MUNICH - The supervisory board of Audi has suspended Chief Executive Rupert Stadler and appointed Dutchman Bram Schot as an interim replacement, a source familiar with the matter said on Tuesday. Audi was not immediately available for comment.
The decision comes as Volkswagen bosses were locked in a second day of hastily convened meetings to address a leadership crisis sparked by the arrest of the head of the carmaker's Audi brand, sources familiar with the matter said.
Germany's largest carmaker is scrambling to determine how to manage its most profitable brand after German authorities detained Stadler as part of their investigation into the group's emissions test cheating scandal.
Schot joined the Volkswagen group in 2011 after having worked as president and CEO of Mercedes-Benz Italia. He has been Audi board member for sales and marketing since last September.
The arrest of the 55-year-old Stadler on Monday threw VW back into turmoil, as it raised fresh questions about whether the company had done enough to reform itself almost three years after it admitted to rigging U.S. emissions tests on diesel engines.
Stadler has been under fire from the media, politicians and VW's powerful trade unions for his handling of the emissions scandal, but he survived a major management reshuffle announced in August thanks to backing from the Piech and Porsche families that control VW.
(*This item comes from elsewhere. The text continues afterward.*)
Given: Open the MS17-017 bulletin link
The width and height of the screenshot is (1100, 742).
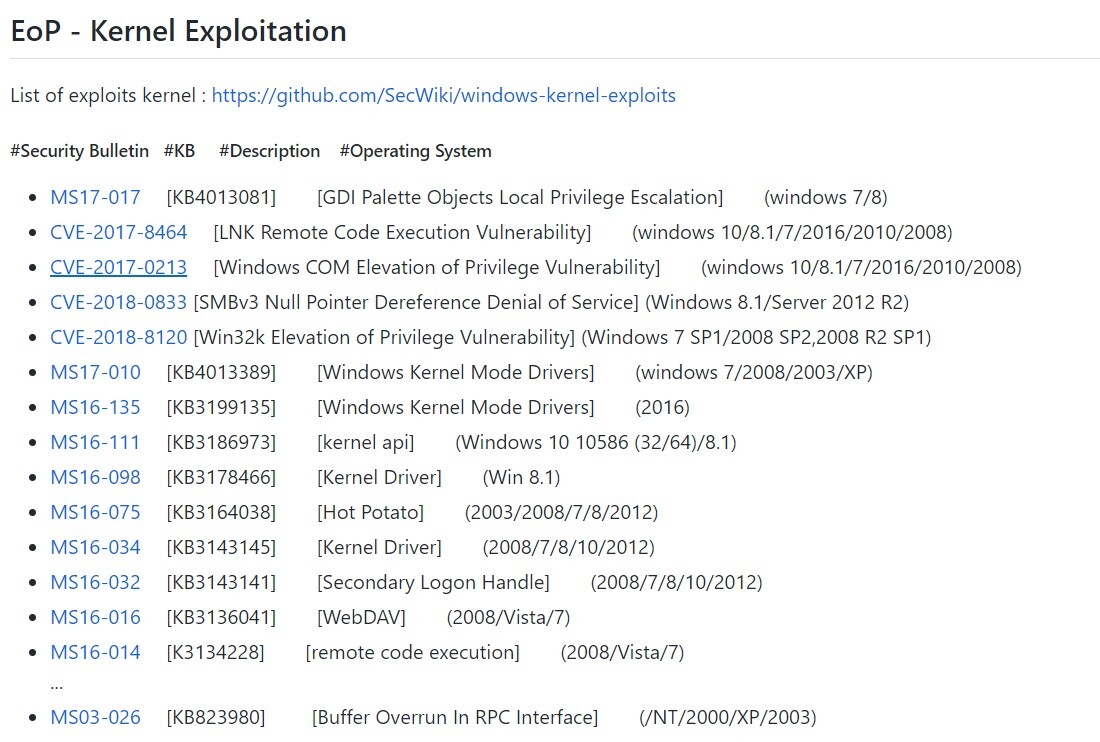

Last week, Munich prosecutors said they were investigating Stadler, the head of VW's most profitable business, for suspected fraud and false advertising and for his alleged role in helping to bring cars equipped with illegal software on to the European market.
They said the decision to arrest him at his home in Ingolstadt in the early hours of Monday was made because they saw a risk that he could try to suppress evidence. He remains remanded in custody but has not been charged with a crime.
Last week Volkswagen was hit with a €1 billion (R15.5 billion) fine imposed by German prosecutors for diesel emissions cheating The German car giant said it had "accepted the fine" and would not lodge an appeal.
The giant carmaker admitted in 2015 to fitting 11 million vehicles worldwide with "defeat devices" - software designed to trick regulators into thinking cars met emissions standards.